Ideally, the result would look like this:
| id | start | end |
|:--:|:---------------:|:----------------:|
| a | 1/1/20 12:00 AM | 1/2/20 12:00 AM |
| b | 1/1/20 6:37 PM | |
| c | 2/4/20 12:00 AM | 7/13/20 12:00 AM |
| d | 4/19/20 8:45 PM | 3/2/21 12:00 AM |
I have looked at this question for inspiration but have not found a solution.
MRE below:
import pandas as pd, numpy as np
df = pd.DataFrame.from_dict({'id': {0: 'a', 1: 'b', 2: 'b', 3: 'c', 4: 'd', 5: 'd'}, 'start': {0: '1/1/20 12:00 AM', 1: '1/1/20 6:37 PM', 2: '1/4/20 1:17 AM', 3: '2/4/20 12:00 AM', 4: '4/19/20 8:45 PM', 5: '11/21/20 12:00 AM'}, 'end': {0: '1/2/20 12:00 AM', 1: '1/2/20 7:11 PM', 2: np.nan, 3: '7/13/20 12:00 AM', 4: '4/23/20 12:13 AM', 5: '3/2/21 12:00 AM'}})
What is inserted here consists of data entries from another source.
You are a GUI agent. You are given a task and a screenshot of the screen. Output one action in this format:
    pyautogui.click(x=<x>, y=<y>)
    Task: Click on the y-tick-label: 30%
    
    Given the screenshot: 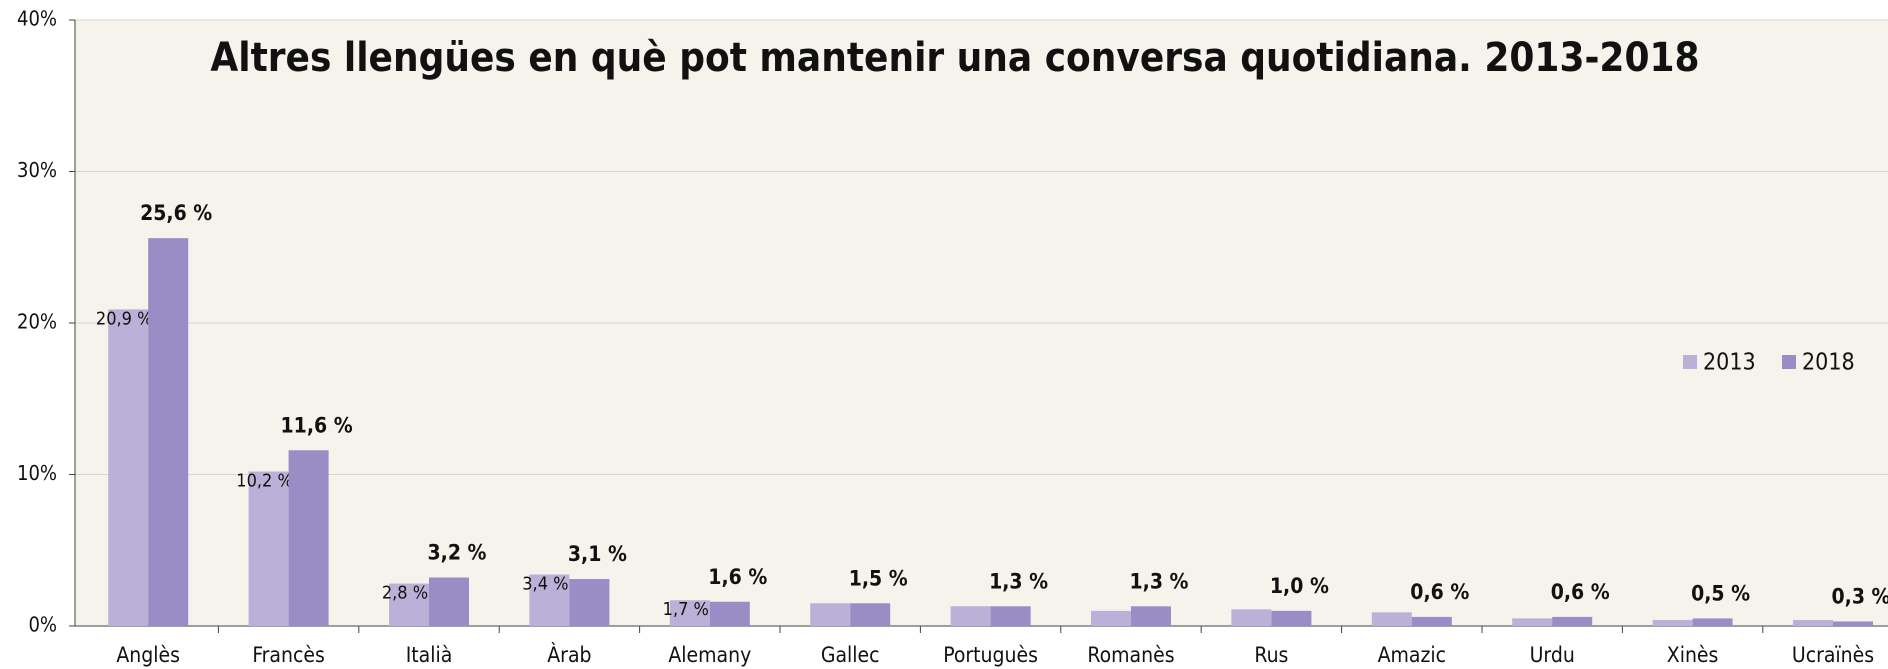 What is the action you would take?
    pyautogui.click(x=37, y=170)
    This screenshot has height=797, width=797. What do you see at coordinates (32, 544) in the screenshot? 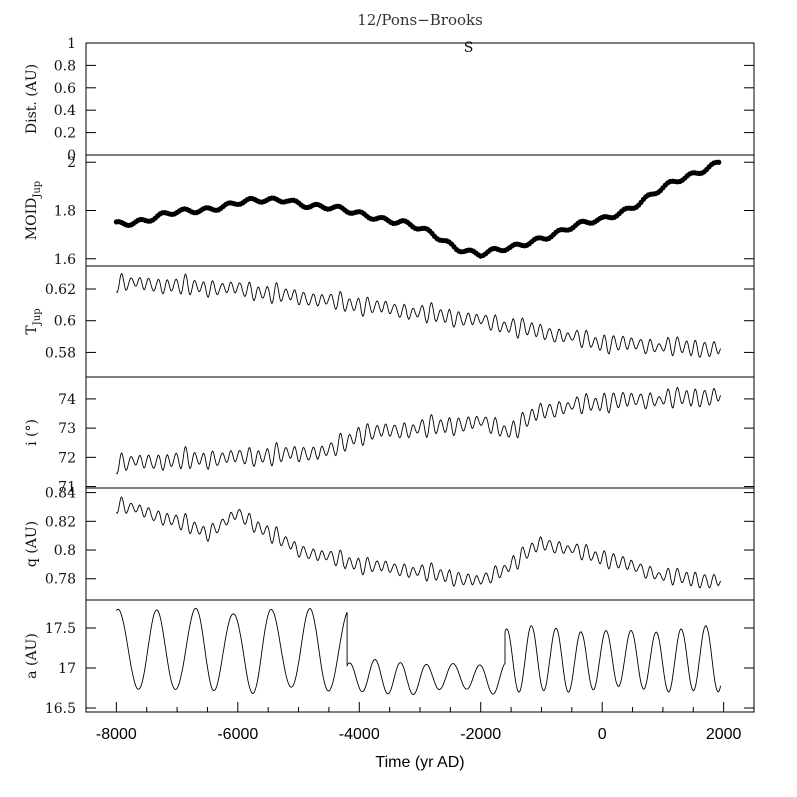
I see `y-axis-label: q (AU)` at bounding box center [32, 544].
df['start'] = pd.to_datetime(df['start'])
df['end'] = pd.to_datetime(df['end'])
starts = df.groupby('id')['start'].min().reset_index()
ends = df.groupby('id')['end'].max().reset_index()
_df = pd.merge(starts, ends, on='id')
However, that produces:
| id | start | end |
|:--:|:---------------:|:--------------:|
| a | 1/1/2020 0:00 | 1/2/2020 0:00 |
| b | 1/1/2020 18:37 | 1/2/2020 19:11 |
| c | 2/4/2020 0:00 | 7/13/2020 0:00 |
| d | 4/19/2020 20:45 | 3/2/2021 0:00 |
How can I accomplish my desired result?